How Inclusive Growth developed as a distinct concept?

Inclusive growth is a buzz-word in policy circles among both developed and developing countries as well as in international institutions. Its importance has been recognised and highlighted in work plans and strategies of the International Monetary Fund (IMF), G20 and European Commission. Similarly, Asian Development Bank has focussed on Inclusive Growth in Asia. As a concept, it was also included as a proposed goal by the Open Working Group on Sustainable Development Goals as a part of the post-2015 development agenda. This is evident from the following:

  • In 2013, the IMF set securing inclusive growth as a key priority for its annual work programme.
  • In 2014, the European Commission emphasised that the private sector should play role in achieving inclusive growth.
  • G20 first committed to address inclusive growth as part of its development agenda under the 2012 Mexican Presidency which set inclusive, green growth as a cross-cutting priority for this work.

In a report on inclusive growth, OECD in 2012 identified three problems that even the record levels of growth of the 1990s and decade of 2000s failed to tackle: poverty, unemployment and inequality. These highlighted the need to address the quality of growth, in particular to improve its inclusiveness. The evolution of Inclusive Growth can be discussed in the following phases:

Simple Growth [trickledown theory]

In the early phase of the development discourse, economic growth was given the highest priority because it was believed that growth by itself would produce benefits to all people through the trickledown effect, thereby reducing poverty and inequality.

But then, it was realized that growth has not effectively contributed to the reduction of poverty and inequality in many countries. Poverty continued to persist despite the reasonably high growth performance in those countries. This was mainly because the widening gap between rich and poor, as rich getting more rich and poor getting poorer. Thus, the notion shifted from simple growth to pro-poor growth.

Pro-poor Growth [Redistributive policy / welfarist approach]

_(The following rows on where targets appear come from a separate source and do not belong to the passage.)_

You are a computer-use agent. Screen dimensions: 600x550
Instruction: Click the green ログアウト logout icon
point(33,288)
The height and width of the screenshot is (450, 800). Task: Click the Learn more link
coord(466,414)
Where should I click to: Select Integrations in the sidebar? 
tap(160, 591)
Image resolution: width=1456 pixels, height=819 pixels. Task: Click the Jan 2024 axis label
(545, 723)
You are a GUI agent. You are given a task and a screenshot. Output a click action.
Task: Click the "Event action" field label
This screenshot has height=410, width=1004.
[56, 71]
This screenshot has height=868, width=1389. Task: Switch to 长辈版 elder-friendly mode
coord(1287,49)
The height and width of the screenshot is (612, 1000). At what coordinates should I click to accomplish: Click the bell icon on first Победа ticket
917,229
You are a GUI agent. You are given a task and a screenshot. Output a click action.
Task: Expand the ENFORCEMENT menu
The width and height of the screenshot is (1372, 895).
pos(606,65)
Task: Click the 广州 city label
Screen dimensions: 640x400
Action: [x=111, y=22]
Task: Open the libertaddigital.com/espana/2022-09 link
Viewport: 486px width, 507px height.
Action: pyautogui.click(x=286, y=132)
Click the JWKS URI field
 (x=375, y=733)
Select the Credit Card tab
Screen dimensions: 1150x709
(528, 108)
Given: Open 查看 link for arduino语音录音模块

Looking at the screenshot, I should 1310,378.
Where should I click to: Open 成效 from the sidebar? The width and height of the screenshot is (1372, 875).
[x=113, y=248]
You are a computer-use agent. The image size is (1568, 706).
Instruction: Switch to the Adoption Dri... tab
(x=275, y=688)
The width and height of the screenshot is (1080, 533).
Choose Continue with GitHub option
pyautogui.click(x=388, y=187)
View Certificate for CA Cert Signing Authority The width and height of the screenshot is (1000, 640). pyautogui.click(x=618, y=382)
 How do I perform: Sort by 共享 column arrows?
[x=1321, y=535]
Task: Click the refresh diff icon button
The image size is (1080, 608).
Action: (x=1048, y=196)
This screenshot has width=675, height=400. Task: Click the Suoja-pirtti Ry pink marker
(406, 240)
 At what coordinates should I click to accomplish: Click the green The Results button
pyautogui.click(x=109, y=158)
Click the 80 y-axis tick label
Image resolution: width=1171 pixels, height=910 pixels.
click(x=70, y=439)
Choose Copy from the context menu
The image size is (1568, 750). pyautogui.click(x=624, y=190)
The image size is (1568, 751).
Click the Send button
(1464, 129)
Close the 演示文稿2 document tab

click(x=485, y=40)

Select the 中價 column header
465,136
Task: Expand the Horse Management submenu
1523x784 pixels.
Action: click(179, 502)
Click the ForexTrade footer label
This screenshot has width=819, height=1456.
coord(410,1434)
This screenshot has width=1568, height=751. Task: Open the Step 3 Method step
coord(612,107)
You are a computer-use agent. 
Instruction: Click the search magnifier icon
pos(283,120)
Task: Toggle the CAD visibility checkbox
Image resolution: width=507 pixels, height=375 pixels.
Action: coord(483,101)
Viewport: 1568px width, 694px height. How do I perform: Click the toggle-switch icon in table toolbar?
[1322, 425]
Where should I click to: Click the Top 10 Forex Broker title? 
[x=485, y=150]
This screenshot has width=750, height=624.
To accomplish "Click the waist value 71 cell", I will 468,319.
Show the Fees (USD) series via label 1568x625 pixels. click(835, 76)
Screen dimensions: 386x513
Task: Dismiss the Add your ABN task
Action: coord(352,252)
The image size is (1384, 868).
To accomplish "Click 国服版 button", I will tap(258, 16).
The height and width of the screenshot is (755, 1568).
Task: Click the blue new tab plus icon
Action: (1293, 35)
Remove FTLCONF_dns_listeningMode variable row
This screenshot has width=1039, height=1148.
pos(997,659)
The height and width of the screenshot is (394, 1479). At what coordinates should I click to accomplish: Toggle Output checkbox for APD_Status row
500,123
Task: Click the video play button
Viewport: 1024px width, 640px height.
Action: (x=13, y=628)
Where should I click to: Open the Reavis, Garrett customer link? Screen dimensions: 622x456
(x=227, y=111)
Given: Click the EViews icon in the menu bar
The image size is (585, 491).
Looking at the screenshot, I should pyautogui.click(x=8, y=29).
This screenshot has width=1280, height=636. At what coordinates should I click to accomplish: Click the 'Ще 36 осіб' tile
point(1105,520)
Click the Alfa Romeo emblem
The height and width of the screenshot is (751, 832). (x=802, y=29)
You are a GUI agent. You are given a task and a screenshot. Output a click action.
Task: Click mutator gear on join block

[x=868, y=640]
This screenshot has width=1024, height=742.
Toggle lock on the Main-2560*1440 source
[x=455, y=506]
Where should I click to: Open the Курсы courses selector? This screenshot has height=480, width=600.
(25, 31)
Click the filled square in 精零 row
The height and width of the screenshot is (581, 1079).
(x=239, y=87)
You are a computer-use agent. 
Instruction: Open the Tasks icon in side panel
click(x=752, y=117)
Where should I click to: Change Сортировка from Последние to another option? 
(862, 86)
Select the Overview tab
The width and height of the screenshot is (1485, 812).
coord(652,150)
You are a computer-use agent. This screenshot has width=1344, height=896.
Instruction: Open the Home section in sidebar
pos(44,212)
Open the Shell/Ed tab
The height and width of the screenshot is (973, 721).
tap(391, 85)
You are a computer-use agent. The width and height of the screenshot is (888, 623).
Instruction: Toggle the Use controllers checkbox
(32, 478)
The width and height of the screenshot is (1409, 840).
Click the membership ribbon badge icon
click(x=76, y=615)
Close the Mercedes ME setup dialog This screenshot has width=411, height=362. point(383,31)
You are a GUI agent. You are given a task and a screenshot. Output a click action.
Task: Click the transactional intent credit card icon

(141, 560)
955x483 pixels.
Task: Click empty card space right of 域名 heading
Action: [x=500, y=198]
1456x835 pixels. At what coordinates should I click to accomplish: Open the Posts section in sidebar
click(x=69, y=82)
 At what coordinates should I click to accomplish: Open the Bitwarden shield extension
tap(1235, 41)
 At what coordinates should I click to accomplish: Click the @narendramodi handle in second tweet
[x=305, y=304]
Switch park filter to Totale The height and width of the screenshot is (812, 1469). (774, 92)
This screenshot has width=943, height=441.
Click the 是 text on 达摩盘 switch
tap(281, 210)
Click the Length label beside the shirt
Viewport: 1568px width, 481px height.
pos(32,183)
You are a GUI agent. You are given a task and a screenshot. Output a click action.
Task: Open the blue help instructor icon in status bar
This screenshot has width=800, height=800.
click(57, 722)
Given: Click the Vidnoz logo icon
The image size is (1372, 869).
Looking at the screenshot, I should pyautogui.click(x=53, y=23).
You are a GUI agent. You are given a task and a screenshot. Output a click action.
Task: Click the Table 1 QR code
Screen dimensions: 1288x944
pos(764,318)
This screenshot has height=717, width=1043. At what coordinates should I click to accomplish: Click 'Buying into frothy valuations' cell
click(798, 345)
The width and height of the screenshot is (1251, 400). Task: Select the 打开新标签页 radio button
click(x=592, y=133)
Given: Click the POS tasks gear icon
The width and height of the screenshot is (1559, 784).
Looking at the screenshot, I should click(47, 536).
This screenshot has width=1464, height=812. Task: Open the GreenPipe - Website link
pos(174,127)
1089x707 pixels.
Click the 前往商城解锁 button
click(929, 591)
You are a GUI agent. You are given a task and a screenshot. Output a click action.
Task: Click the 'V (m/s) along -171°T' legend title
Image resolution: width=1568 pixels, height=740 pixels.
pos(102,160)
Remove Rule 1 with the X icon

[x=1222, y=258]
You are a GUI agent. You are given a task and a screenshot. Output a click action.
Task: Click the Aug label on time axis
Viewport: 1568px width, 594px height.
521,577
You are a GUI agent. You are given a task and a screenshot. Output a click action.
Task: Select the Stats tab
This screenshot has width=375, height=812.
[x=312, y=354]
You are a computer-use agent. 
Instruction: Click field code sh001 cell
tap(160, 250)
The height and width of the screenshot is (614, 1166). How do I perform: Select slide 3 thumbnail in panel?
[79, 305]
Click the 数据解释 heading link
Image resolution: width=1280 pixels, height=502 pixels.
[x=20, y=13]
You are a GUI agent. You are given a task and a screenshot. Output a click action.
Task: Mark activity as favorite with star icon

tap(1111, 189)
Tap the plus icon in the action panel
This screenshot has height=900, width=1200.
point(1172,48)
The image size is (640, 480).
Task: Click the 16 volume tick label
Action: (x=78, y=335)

The rationale of pro-poor growth was that the economic growth will not bring its benefits to poor automatically and this can be done only can be achieved by not only directing policies towards accelerating growth but also by laying emphasis on the distribution of income. Consequently, poverty eradicating policies shifted from growth to growth with redistribution. As a result, many developing countries adopted various strategies to redistribute the benefits of growth so they would reach the lower segment too.

Inclusive Growth [Focus Shifts from Redistribution to Empowerment]

It was found that Income redistribution and social welfare services do not provide a sustainable or stable solution for poverty alleviation and elimination of inequality. What is really needed is to implement policies that empower the poor and remove obstacles that prevent them from participating more effectively in the growth process.

Since livelihood of the poor in developing countries depends mainly on agriculture, increasing accessibility to cultivable land, agricultural water and modern technology is of the utmost importance; so is increasing accessibility to labour, financial and capital markets and investing in basic social services, social protection and infrastructure.

Here, the role of inequality is very important. On the one hand, inclusive growth reduces inequality through sharing of the benefits of growth with the poor, while on the other hand, high inequality of assets and opportunities hinder the ability of poor people to participate in and contribute to the growth.

This is how inclusive growth evolved as a cutting edge concept. Ensuring high growth by itself is not sufficient for the reduction of poverty as it must be inclusive as well. According to this concept, the emphasis should be not only on the pace of growth but also on the pattern. This is the crucial difference between growth and inclusive growth.